Node controller apache2 dependency satisfied by an incompatible mpm
Affects | Status | Importance | Assigned to | Milestone | |
---|---|---|---|---|---|
| eucalyptus (Ubuntu) |
Medium
|
Dustin Kirkland |
Bug Description
This is the log from the node controller. It clearly sees that it is supposed to be spawning an instance, and at least starts grabbing the images, but almost immediately just rm -rf's them.
It transpires that this is due to the images being incomplete in Walrus (ran out of disk space while uploading them). This suggests that some internal verification is taking place and rejecting the images. The NC should really log this fact, and if possible send a message back to the CC so it knows the instance setup failed (atm the instance shows as pending until some timeout is reached, when it is shown as terminated).
[Thu Mar 5 14:49:10 2009][006011]
[Thu Mar 5 14:49:10 2009][006011]
[Thu Mar 5 14:49:10 2009][006011]
[Thu Mar 5 14:49:10 2009][006011]
[Thu Mar 5 14:49:10 2009][006011]
[Thu Mar 5 14:49:10 2009][006011]
[Thu Mar 5 14:49:10 2009][006011]
[Thu Mar 5 14:49:10 2009][006011]
[Thu Mar 5 14:49:10 2009][006011]
[Thu Mar 5 14:49:10 2009][006011]
[Thu Mar 5 14:49:10 2009][006037]
[Thu Mar 5 14:49:10 2009][006037]
[Thu Mar 5 14:49:10 2009][006037]
[Thu Mar 5 14:49:10 2009][006037]
[Thu Mar 5 14:49:10 2009][006037]
[Thu Mar 5 14:49:10 2009][006037]
[Thu Mar 5 14:49:10 2009][006037]
[Thu Mar 5 14:49:10 2009][006037]
[Thu Mar 5 14:49:10 2009][006037]
[Thu Mar 5 14:49:10 2009][006037]
[Thu Mar 5 14:49:10 2009][006037]
Chris Jones (cmsj) wrote : | #1 |
description: | updated |
The reason there is no error message about the failed transfer is because the NC crashed in the middle of the transfer according to both log excerpts above. (The line that starts with `NC is looking for configuration...` is the first one that NC prints when it starts.) Since any incoming request from the CC causes NC to restart, the crashes are easy to miss.
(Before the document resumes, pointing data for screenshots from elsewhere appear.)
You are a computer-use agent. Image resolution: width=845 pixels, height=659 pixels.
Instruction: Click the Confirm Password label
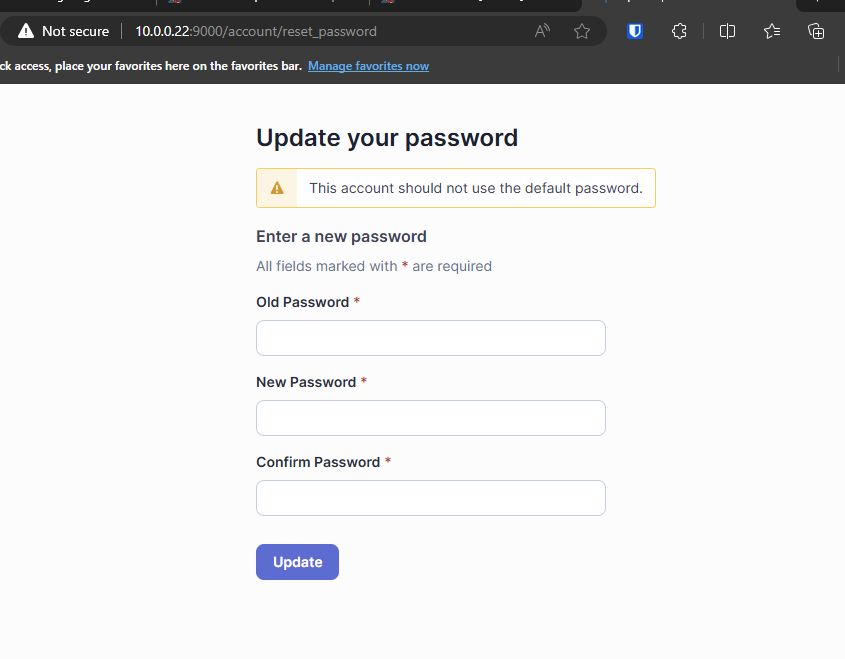318,462
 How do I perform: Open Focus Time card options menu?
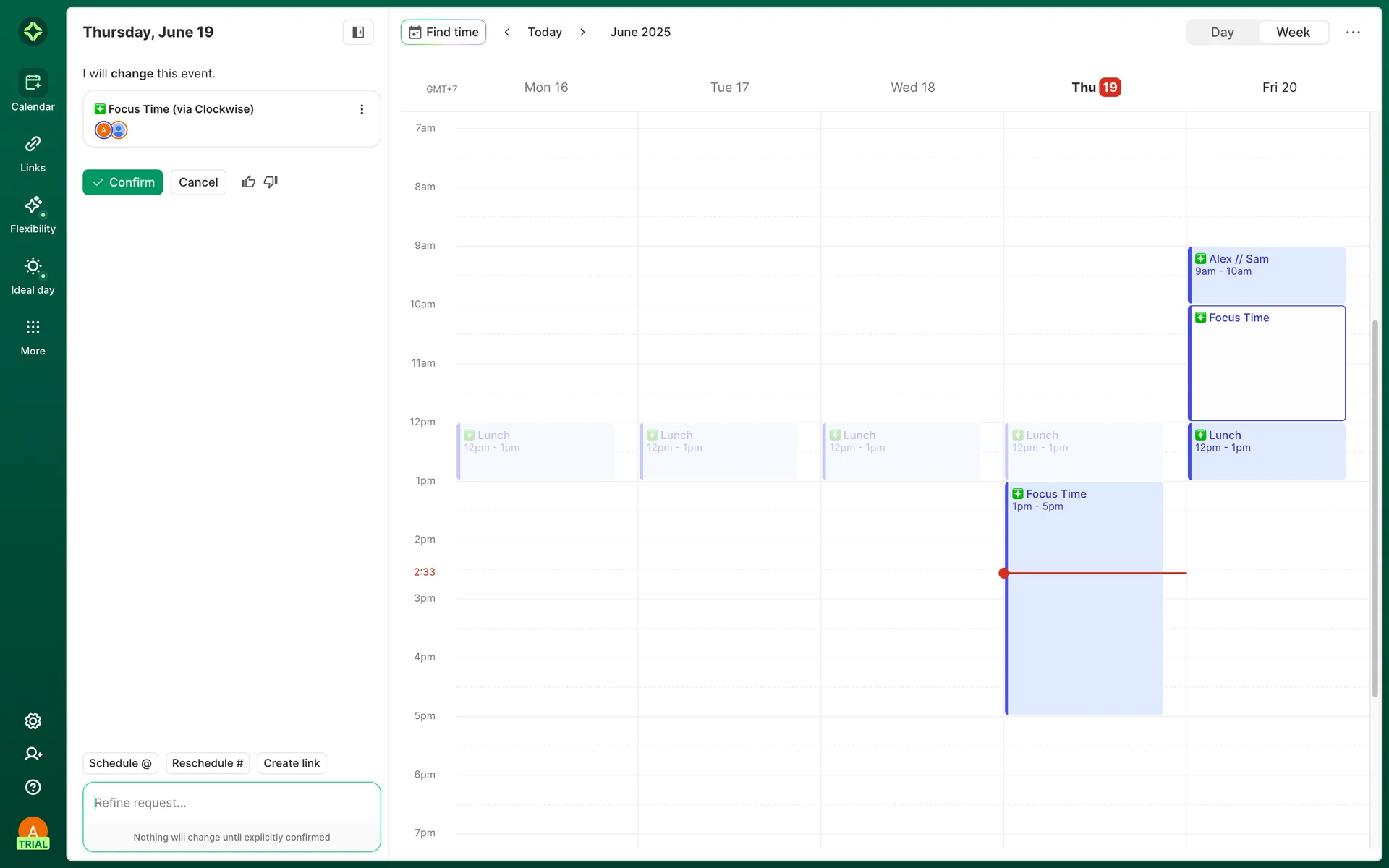click(x=362, y=109)
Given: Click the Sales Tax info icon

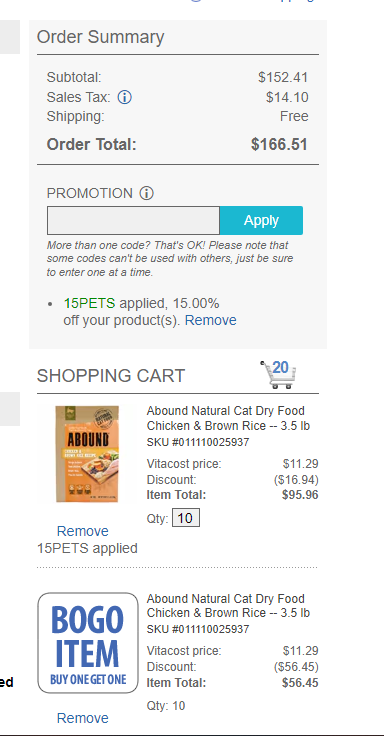Looking at the screenshot, I should coord(124,98).
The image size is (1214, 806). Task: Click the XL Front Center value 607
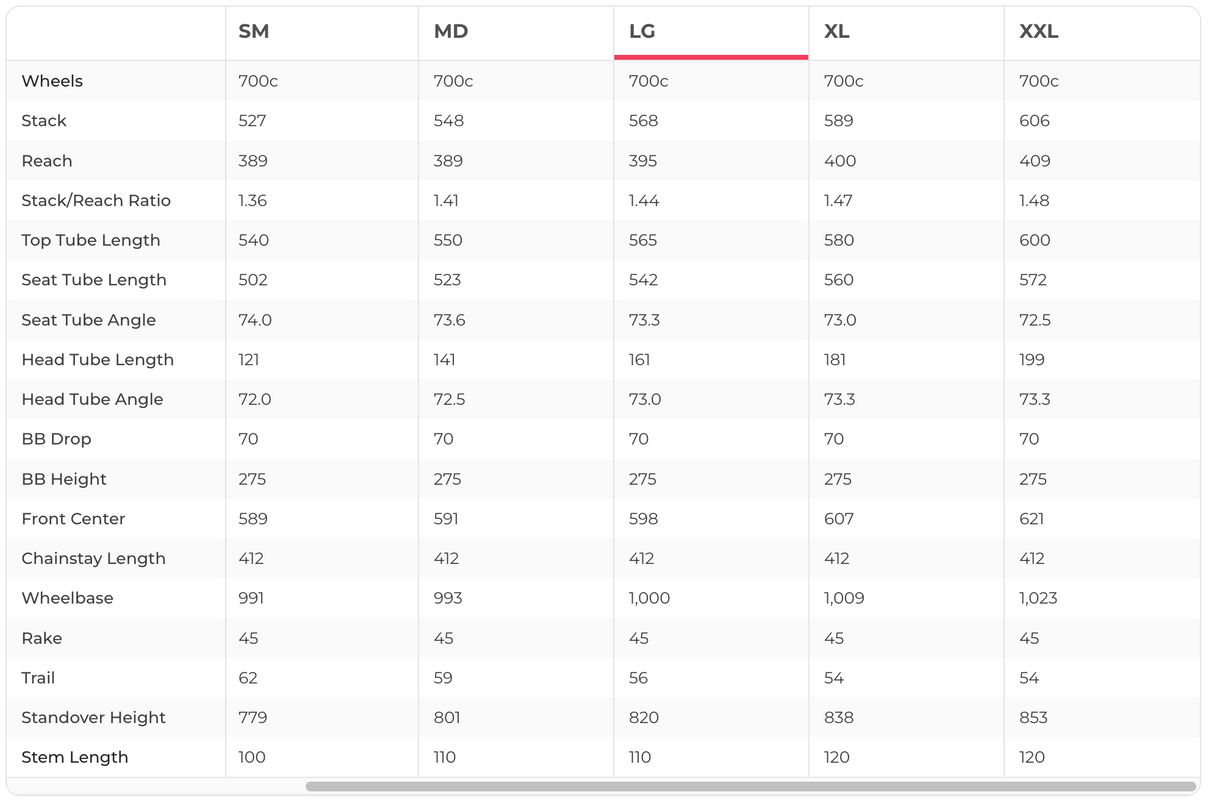[838, 519]
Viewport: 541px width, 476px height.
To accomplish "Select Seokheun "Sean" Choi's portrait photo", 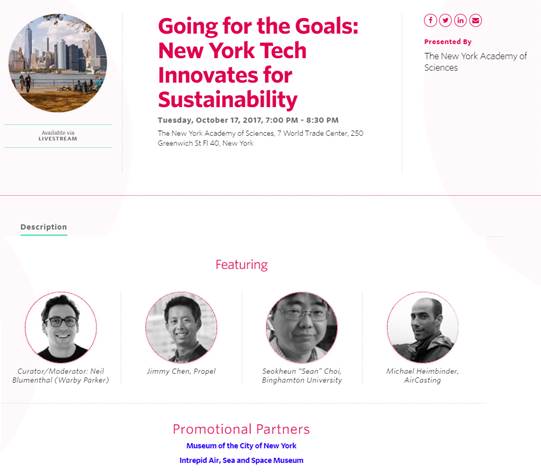I will (302, 327).
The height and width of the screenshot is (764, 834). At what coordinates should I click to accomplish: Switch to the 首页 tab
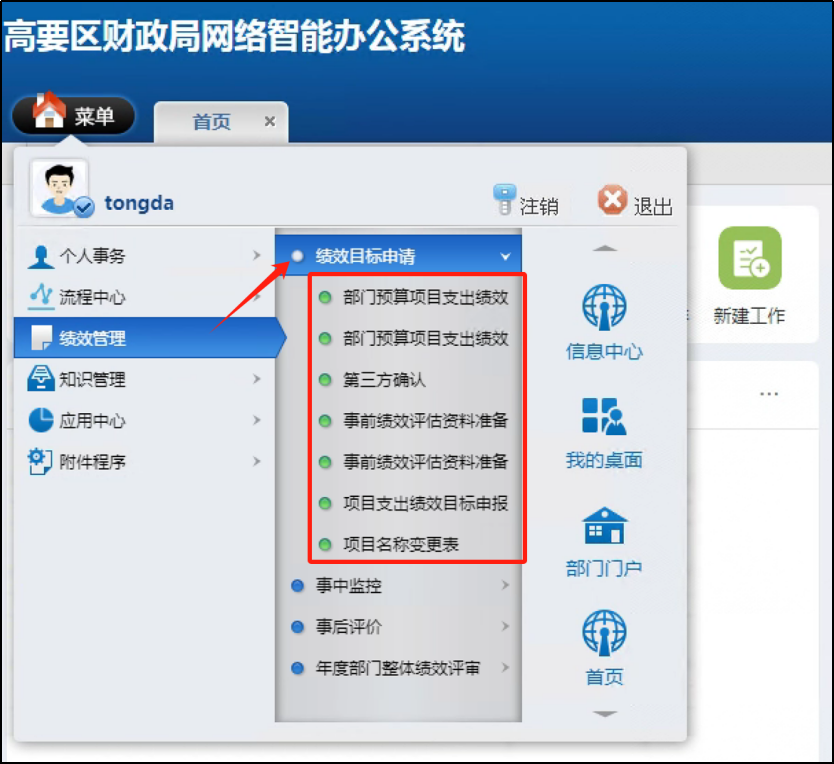pyautogui.click(x=211, y=122)
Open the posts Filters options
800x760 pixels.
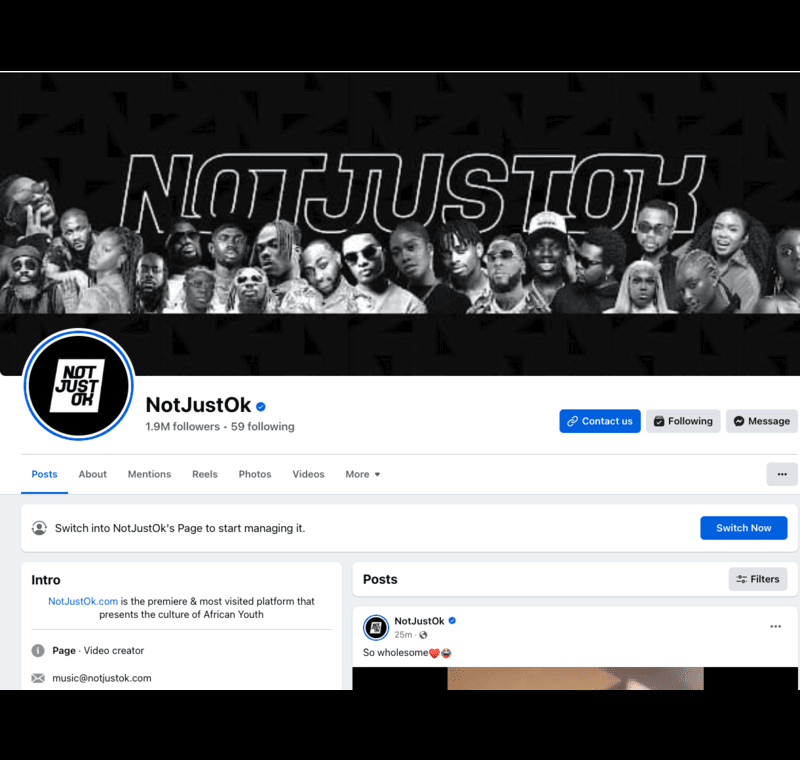click(x=758, y=579)
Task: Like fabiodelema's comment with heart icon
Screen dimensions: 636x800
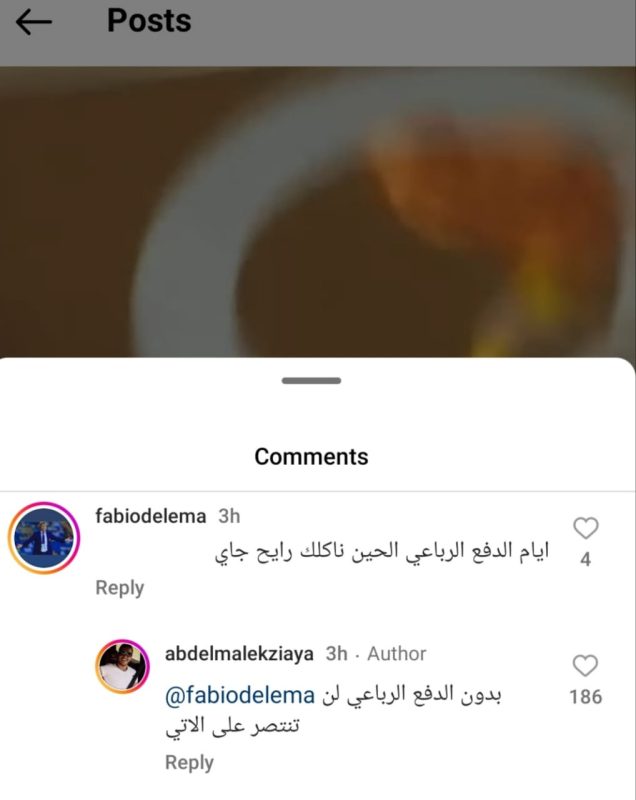Action: 586,528
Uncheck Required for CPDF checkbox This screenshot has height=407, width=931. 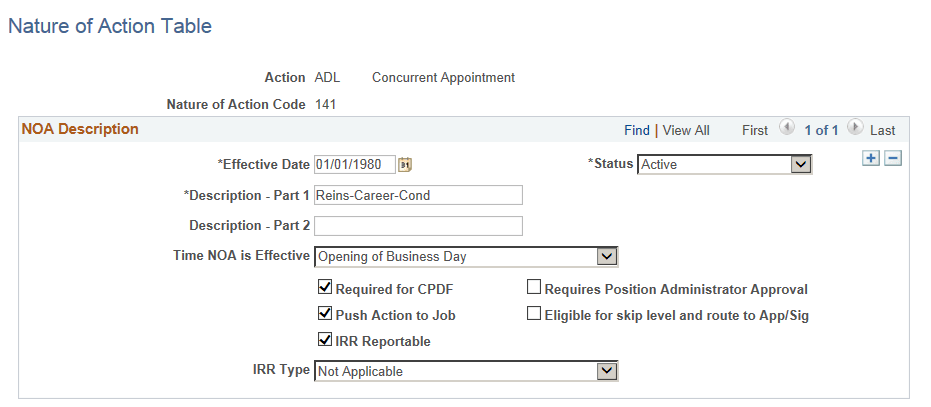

So, this bug is not really about the lack of error messages (we do try to log everything that goes wrong) but about a crash. If this crash still happens with the recent version of the code, I would like to know more about the circumstances so that I can recreate it. I tried a few runs with NC running out of disk space during different stages of instance initialization, with both compressed and non-compressed Walrus downloads, but in all cases the failure to write was handled properly.
I'm less sure now that this relates to disk space. Due to unrelated hardware issues I've moved the NC to the same machine as the CC/CLC and this is still happening. I've nuked all of the images I had, switched from xen to kvm and uploaded the ttylinux image and the machine has >50GB spare, so this should have worked correctly (and the file in /var/lib/
Still, when I try to run an instance, the image is immediately removed and the NC appears to restart.
What more debugging information can I provide so we can figure out what's going on?
Daniel Nurmi (nurmi) wrote : | #4 |
I have discovered the reason behind this behavior. The node controller (an axis2 web service that is loaded and run by an apache2 thread) can only run as a single thread. This means that apache2 must be configured to only start one child (or thread) to run the NC. While we set up the NC's httpd.conf to limit the number of threads that apache will spawn to 1, there is one apache2 flavor that doesn't honor this configuration - apache2-itk.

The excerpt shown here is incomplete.